WRITTEN INSTRUCTION: Please reproduce the rows below word for word, starting at the line that contains "Screen dimensions: 600x311" and continuing through the end of the rows, leaving out the pictures.
· · · · · · ·
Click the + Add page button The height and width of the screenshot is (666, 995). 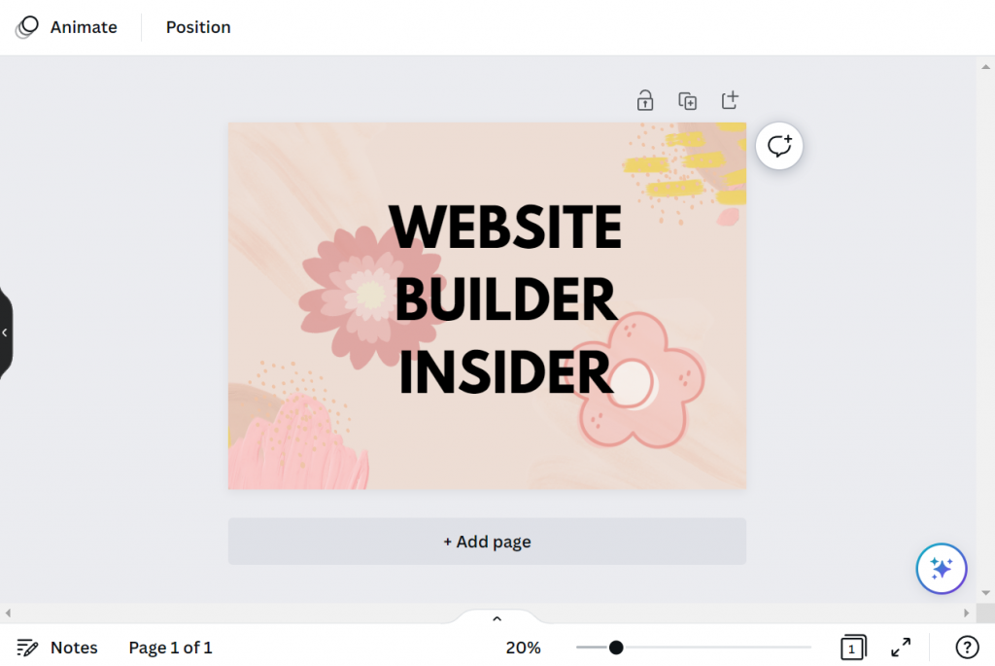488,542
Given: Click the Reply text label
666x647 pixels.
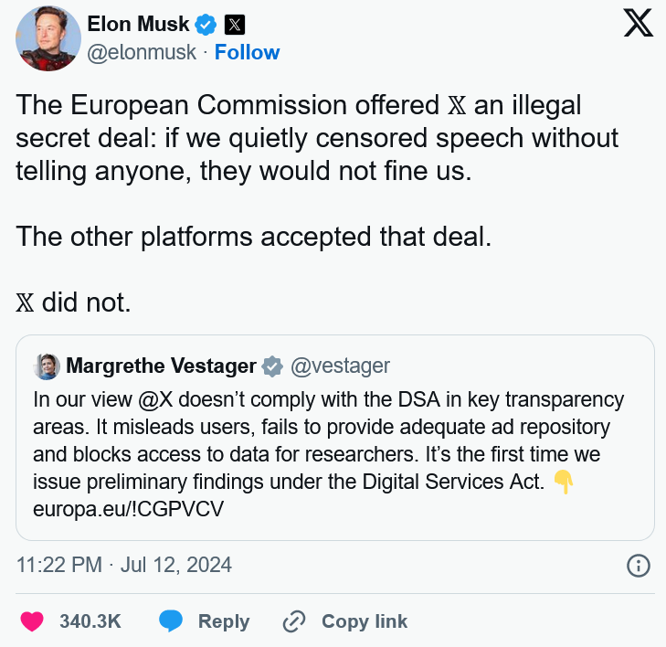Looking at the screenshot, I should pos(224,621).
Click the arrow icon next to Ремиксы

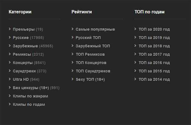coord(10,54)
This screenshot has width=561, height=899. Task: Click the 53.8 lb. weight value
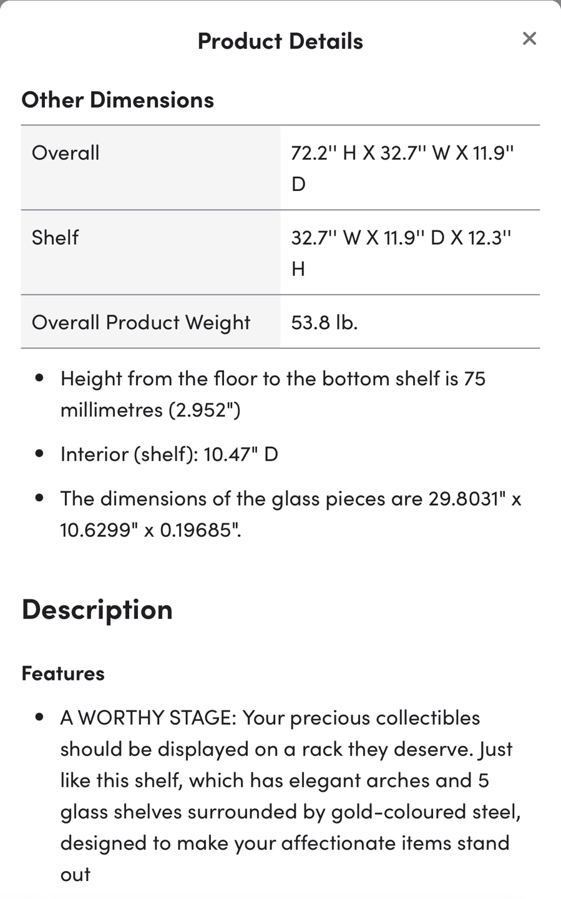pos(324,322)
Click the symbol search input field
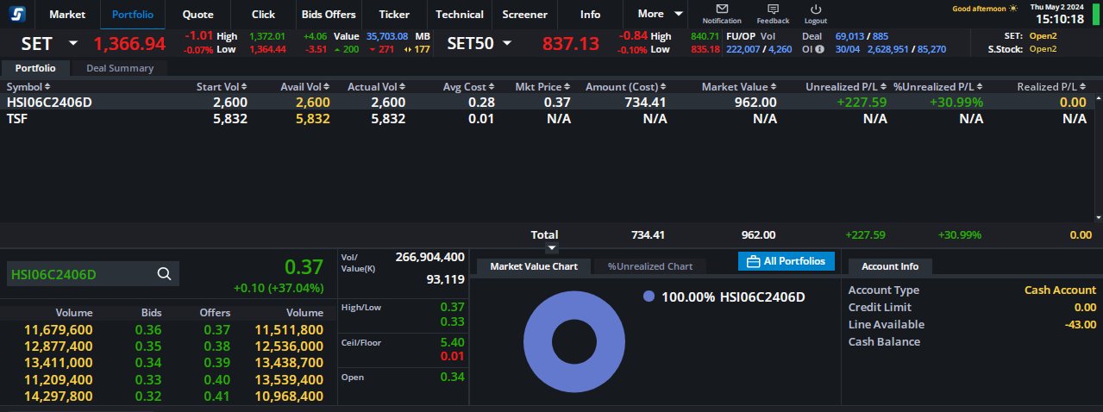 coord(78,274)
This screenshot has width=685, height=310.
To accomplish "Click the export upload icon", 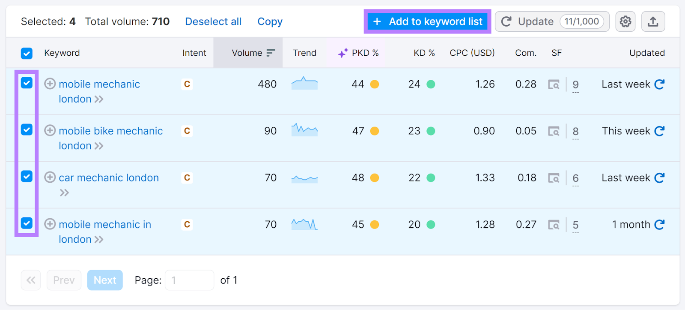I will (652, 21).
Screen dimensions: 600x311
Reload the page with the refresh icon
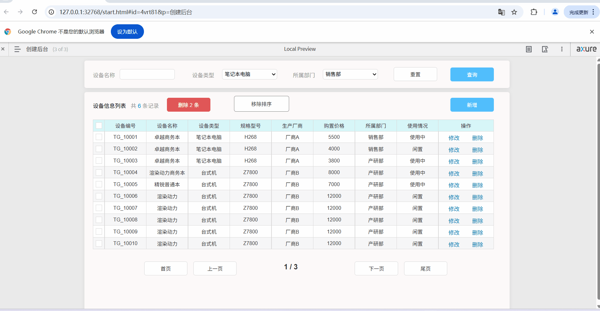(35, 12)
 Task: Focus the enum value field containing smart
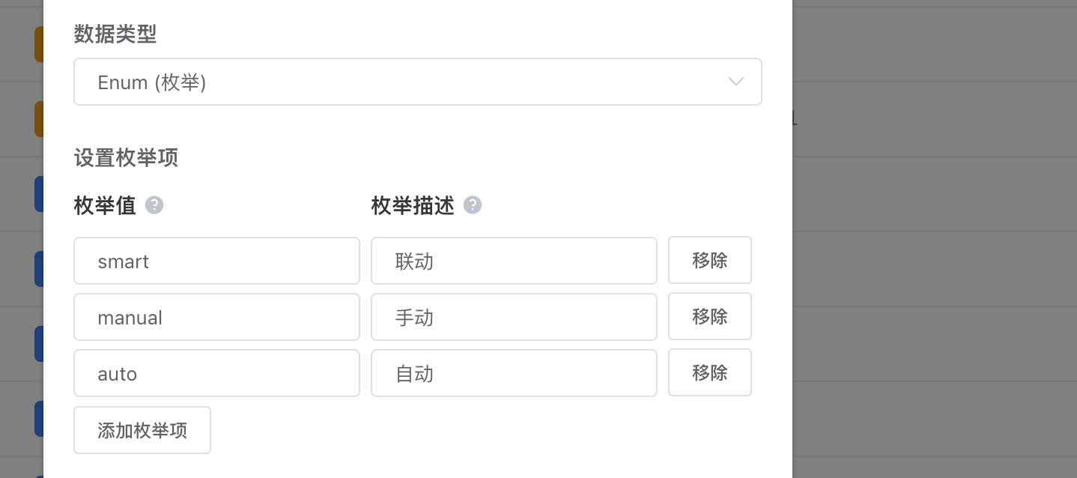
· · · · · · ·
FINISHED EXERCISE:
Screen dimensions: 600x311
Reload the page with the refresh icon
(35, 12)
 Task: Focus the enum value field containing smart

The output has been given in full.